The case concerns a Montana program under which residents could receive tax credits for donating to private scholarship organizations that help students attend the private school of their choice, and the Montana Department of Revenue ruling that such scholarships could not go to religious schools. At issue is the constitutionality of excluding religious schools from the program solely on the basis of their religious nature.
As Fox News and Education Next reported, Justice Brett Kavanaugh pressed the state’s attorney, Adam Unikowsky, on the difference between including Protestant schools but excluding Jewish ones, and including secular schools but excluding all religious schools. Unikowsky agreed the former would be unconstitutional but claimed the First Amendment allows excluding all religions so long as the government doesn’t choose specific faiths over others.
Justice Elena Kagan suggested the issue was moot and the Supreme Court needn’t interfere because the Montana Supreme Court had struck down the entire program, and therefore “neither the parents who want to send their children to religious schools nor the parents who want to send their children to secular schools get what they would like to get. So they're both being treated the same way.”
“No, isn't the crucial question why the state court did what it did?” Justice Samuel Alito asked in response. “If it did what it did for an unconstitutionally discriminatory reason, then there's a problem.”
Justices Ruth Bader Ginsburg and Sonia Sotomayor suggested to Richard Kormer, the attorney of the parents bringing the suit, that they lacked standing because they weren’t the direct recipients of the money; the schools were. Kormer responded by explaining that the program obviously aided the parents by helping to send their children to their desired schools.

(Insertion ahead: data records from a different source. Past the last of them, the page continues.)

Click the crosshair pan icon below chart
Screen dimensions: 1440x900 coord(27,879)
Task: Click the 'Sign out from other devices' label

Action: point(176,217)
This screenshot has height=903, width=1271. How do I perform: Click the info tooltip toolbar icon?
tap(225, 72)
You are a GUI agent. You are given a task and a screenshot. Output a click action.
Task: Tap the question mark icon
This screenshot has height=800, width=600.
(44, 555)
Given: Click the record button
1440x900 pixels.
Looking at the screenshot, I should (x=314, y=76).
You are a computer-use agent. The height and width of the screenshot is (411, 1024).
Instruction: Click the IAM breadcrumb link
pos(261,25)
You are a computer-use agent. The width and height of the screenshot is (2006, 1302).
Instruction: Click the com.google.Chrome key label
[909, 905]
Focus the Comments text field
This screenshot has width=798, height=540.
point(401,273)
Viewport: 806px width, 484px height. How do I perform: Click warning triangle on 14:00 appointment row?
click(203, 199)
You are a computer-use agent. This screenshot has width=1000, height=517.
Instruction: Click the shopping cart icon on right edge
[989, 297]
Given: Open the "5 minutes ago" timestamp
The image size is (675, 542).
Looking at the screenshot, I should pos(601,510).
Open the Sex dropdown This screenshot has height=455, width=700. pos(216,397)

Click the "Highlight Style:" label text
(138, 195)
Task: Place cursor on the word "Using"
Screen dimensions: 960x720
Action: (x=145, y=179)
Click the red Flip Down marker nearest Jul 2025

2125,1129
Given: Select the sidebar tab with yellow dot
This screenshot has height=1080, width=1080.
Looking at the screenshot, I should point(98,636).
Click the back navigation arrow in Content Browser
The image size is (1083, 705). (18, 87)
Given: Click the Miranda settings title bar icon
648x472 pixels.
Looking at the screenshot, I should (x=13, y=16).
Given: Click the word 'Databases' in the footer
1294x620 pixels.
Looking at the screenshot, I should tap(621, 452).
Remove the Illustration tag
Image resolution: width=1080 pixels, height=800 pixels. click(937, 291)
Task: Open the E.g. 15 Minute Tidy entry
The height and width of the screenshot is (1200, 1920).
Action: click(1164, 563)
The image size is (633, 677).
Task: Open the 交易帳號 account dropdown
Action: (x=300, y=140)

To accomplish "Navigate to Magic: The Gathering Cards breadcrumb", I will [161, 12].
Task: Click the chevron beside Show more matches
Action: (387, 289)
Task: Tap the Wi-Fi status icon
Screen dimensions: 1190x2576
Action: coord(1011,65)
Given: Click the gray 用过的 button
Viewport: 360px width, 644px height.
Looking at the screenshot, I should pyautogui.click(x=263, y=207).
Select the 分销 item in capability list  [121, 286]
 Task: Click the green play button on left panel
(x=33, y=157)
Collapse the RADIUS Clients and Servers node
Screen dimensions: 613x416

The University of Colorado’s Joshua Dunn remarked at Education Next that the argument “looked like an act of desperation” on Ginsburg and Sotomayor’s part, and “was so strained one cannot help but think that it came from a position of weakness.”
The case could have national implications for the so-called Blaine Amendments to 37 state constitutions, named after Sen. James Blaine of Maine, who had tried in vain to amend the U.S. Constitution to block tax dollars to religious institutions more than a century ago. The amendments are widely seen as having been pretexts specifically to defund Catholic schools, and Espinoza could end with a verdict on their compatibility with the First Amendment.
“Our country’s tradition of non-establishment of religion does not mean that governments can deny otherwise available benefits on the basis of religious status,” said Bishop George Murry, chair of the U.S. Conference of Catholic Bishops’ (USCCB) Committee for Religious Liberty; and Bishop Michael C. Barber, chair of the USCCB’s Committee on Catholic Education. “Indeed, religious persons and organizations should, like everyone else, be allowed to participate in government programs that are open to all. This is an issue of justice for people of all faith communities.”